Pigmalión
Era una de esas tardes en las que, desde el inicio, tenía la sensación de que la clase estaba destinada al fracaso, pero cualquier complicación que pudiera haber imaginado no habría hecho justicia a lo que sucedió.
Ella, obstinada y orgullosa, no soportaba la impotencia que le producía la idea de saberse diagnosticada con un supuesto trastorno que no aceptaba ni sentía como propio. ¿Cómo iba a ser una trastornada? Tan solo necesitaba algo más de tiempo que la media y, lo que más le costaba asumir, aprender a cultivar la paciencia y gestionar la frustración.
El hecho de no comprender una explicación a la primera solía dar frutos amargos. Un par de intentos frustrados unidos a mi insistencia por la corrección de la ortografía hizo que sobrepasásemos un límite impensable. Todavía no la conocía lo suficiente como para ser consciente de que me estaba acercando demasiado, dado el estado en el que se encontraba y, casi de forma instintiva, de un manotazo, apartó mi mano de su necesario espacio personal y lanzó al otro lado del cuarto el lápiz con el que me asomé a su libreta para corregirle otra falta mientras ella luchaba con el fantasma del fracaso.
El silencio tomó la palabra y dejé que se explayase mientras trataba de deshacer el nudo de la garganta y dominar el temblor que me invadió al instante. Después de unos minutos eternos en los que apenas movimos un músculo, se levantó despacio, cogió el lápiz mientras decía perdón varias veces, corrigió la falta en la libreta y se puso a trabajar en silencio hasta las 17:30. Solo interrumpió su tarea para preguntarme si estaba enfadada con ella y disculparse nuevamente. Yo apenas podía hablar, me limité a contestar con una sonrisa y responder a su disculpa con la mía. En mi cabeza, un torbellino de emociones mezcladas con el análisis de lo ocurrido hacían del caos un gran aprendizaje.

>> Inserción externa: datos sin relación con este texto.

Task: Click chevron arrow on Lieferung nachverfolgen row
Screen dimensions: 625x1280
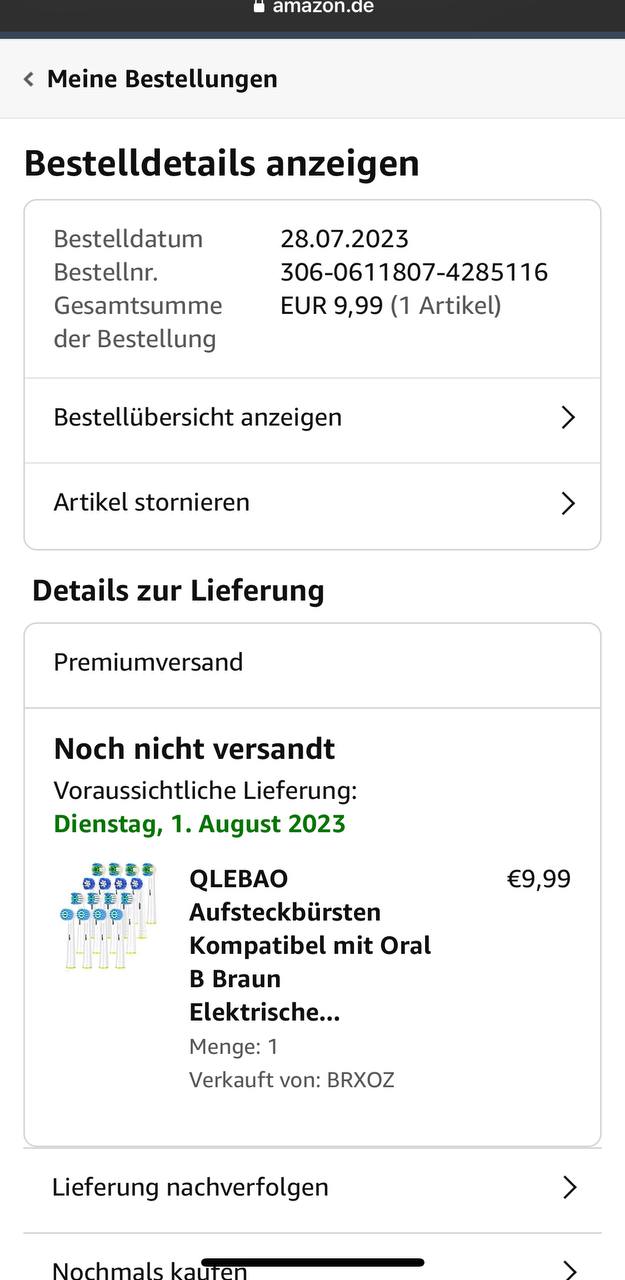Action: [569, 1187]
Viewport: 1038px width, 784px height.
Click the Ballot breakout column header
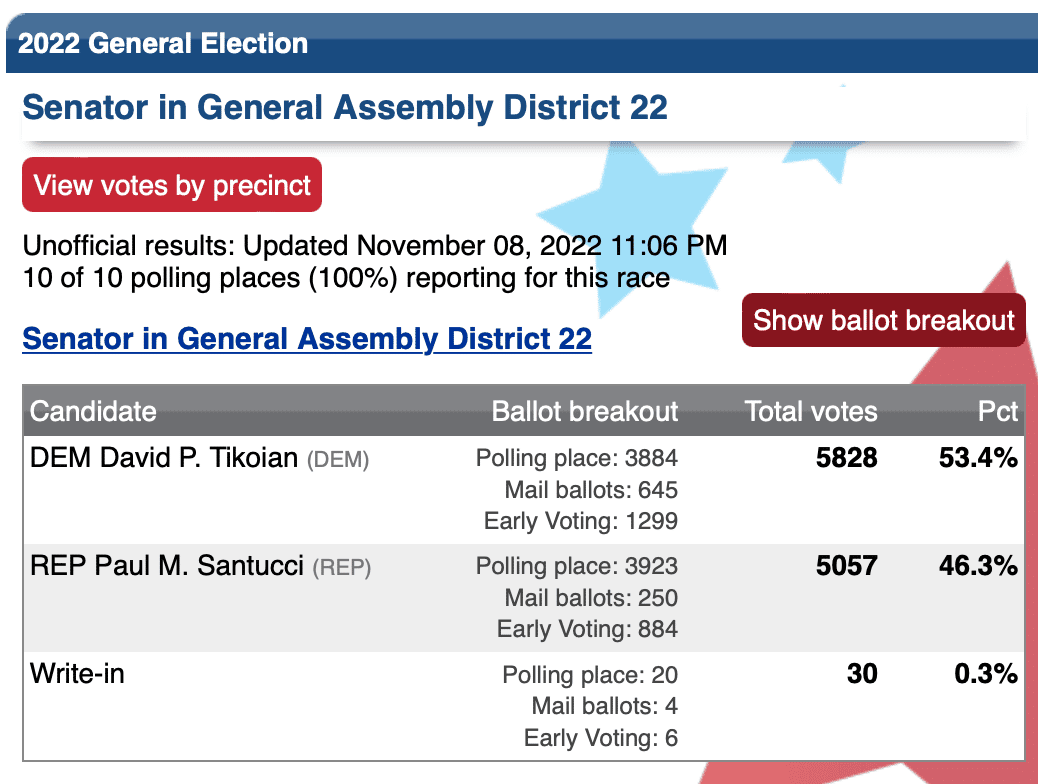[585, 411]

Todas las tardes, sus padres preguntaban cómo había ido la clase. Ella se puso entre ellos, frente a mí, me miraba aterrorizada. Mientras respondía, no dejé de mirarla. Describí el último cuarto de hora como si hubiese sido así la hora y media, les dije lo mucho que había trabajado, que había terminado todas las tareas y que estaba sorprendida y muy orgullosa de ella por la manera en la que resolvía cualquier problema por complicado que pudiese parecer. Quizás ellos pensaban en Matemáticas pero nosotras sabíamos de qué estaba hablando. Le dije: Eres una campeona. Me dijo gracias y bajó la vista con expresión de alivio, también de cierta confusión.
Nunca volvimos a hablar de aquella tarde ni nos hizo falta. Casi de forma espontánea, comenzó a superar mucho más rápido la frustración y a permitir las correcciones que iban surgiendo y que yo, con mucha cautela, le iba sugiriendo manteniéndome en mi sitio, sin invadir su espacio. No se repitió nada parecido en los tres años que siguieron a aquel primer curso, el más duro para ambas, sin duda. Supongo que entendió que mi objetivo era estar a su lado en las duras y en las maduras, y así me sintió desde entonces.
En este tiempo, hemos creado un vínculo en el que ya no existen fronteras en el espacio que ocupamos, tampoco en nuestra forma de comunicarnos. Me ha permitido acercarme mucho más de lo que habría soñado. Ha comprendido sus capacidades, ha aceptado sus límites, ha reconocido su talento, se ha enfrentado a muchos de sus miedos y ha liberado a una chica maravillosa que sabe cómo sacar lo mejor de ella y de los demás. Es empática, graciosa, lista, generosa, organizada, amable, pícara, divertida, bondadosa, y brillante en lo suyo como todas las personas, cada una en su historia. Y todo este periplo lo ha hecho navegando contra corriente por las aguas de un sistema obsoleto que, como el sapo del cuento, mata a la luciérnaga sólo por brillar.
El lenguaje protocolario no quiere oír hablar de discapacidad sino de diferentes capacidades y no puedo estar más de acuerdo porque esas mal llamadas discapacidades son tan solo diferentes maneras de interpretar la vida, de vivir, de aprender. Pero si nos quedamos en el protocolo, en modificar la denominación pero no la solución... ¿De qué nos sirve ser capaces? ¿De qué nos sirve estar rodeados de genios? Aceptemos el reto. Nos toca ver más allá de estadísticas, datos, promedios. Nos toca apartar el velo del trastorno, minimizar la ansiedad que produce tal título y, por encima de todo, potenciar el talento que late tras él. Nos toca enamorarnos de las personas cuyo futuro ayudamos a esculpir. Nos toca ser Pigmalión.